He referred to timing of cam chain being out a tooth or so (which I have no clue about)
That would not be very likely at all unless someone removed the valve cover, removed the chain from the sprocket, and installed the cam physically rotated out of position to TDC, then adjusted three of four cylinder's valves correctly, but not the fourth.
There are any number of reasons that your starter motor didn't start. For starters (pardon the pun), did you pull in the clutch while pressing START? Your bike very likely has a Clutch Safety Switch and requires this. Did you check the Y/R wire at the solenoid for 12v with START depressed?
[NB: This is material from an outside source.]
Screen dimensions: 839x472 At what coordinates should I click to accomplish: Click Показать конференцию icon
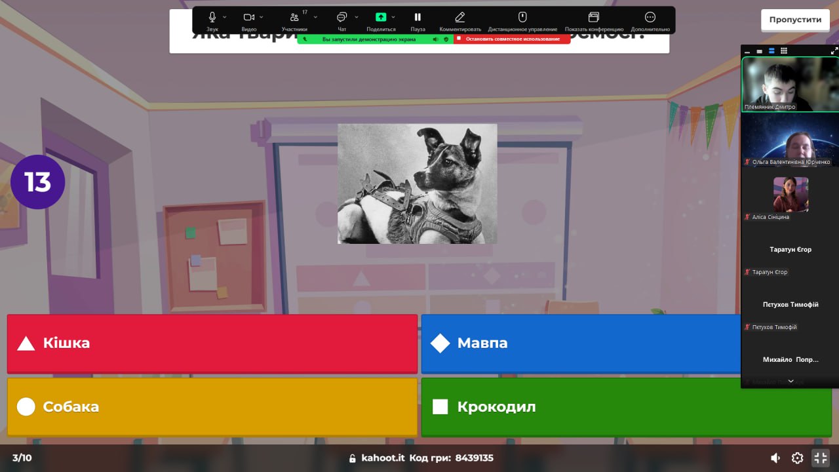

Too many of your posts seem oriented towards a catastrophic failure that will require untold service/repairs/rebuild. If you are getting bad advice from "locals" stop asking them. Grab a manual, grab a meter, and isolate 1 thing at a time. To run, your bike needs: Spark, Fuel and Compression. In that order.
Pull the tank off. Get a donor/test tank of fuel to diagnose your issues and tune the bike. Clean all the varnished gas from your tank, petcock, and be prepared to fully and properly clean the carbs. This will require more than simply "spraying" them with Carb Cleaner. Disassembly of the carbs (still attached to the rack but detached from the bike) will be required. Doing this will also allow you better access to the coils and other electrical connections.
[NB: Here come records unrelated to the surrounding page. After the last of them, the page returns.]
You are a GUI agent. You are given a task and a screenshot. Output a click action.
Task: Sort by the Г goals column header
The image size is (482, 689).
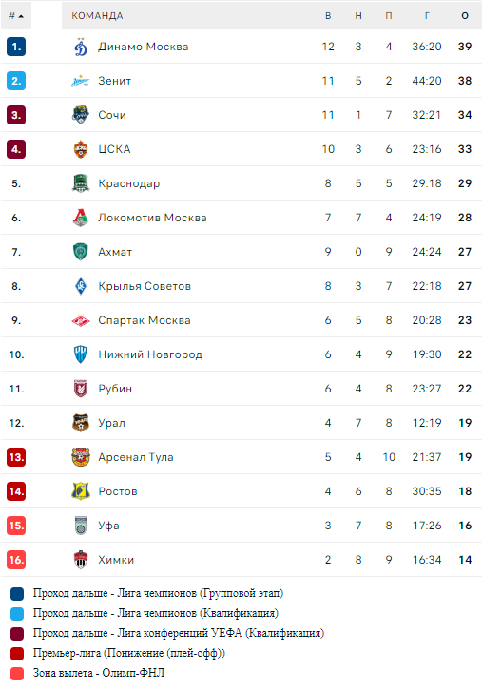[x=427, y=16]
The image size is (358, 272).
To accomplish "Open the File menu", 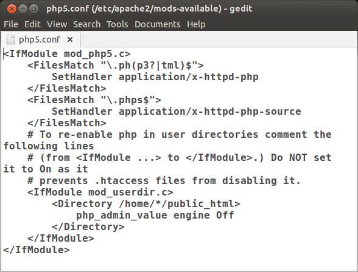I will click(11, 24).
With the carbs off and while you rebuild/clean them up, begin checking the electrical/igntion. Learn something about your bike before you commence adjusting the valves. Download the correct manual, and clean up the ignition and points and set the timing properly. Then see if the solenoid (because you've cleaned up the connections) will spin the starter motor. If so, reinstall the carbs now that they're clean.
Then fire up the bike. Finish off the 3K Mile Service interval and ride your new bike.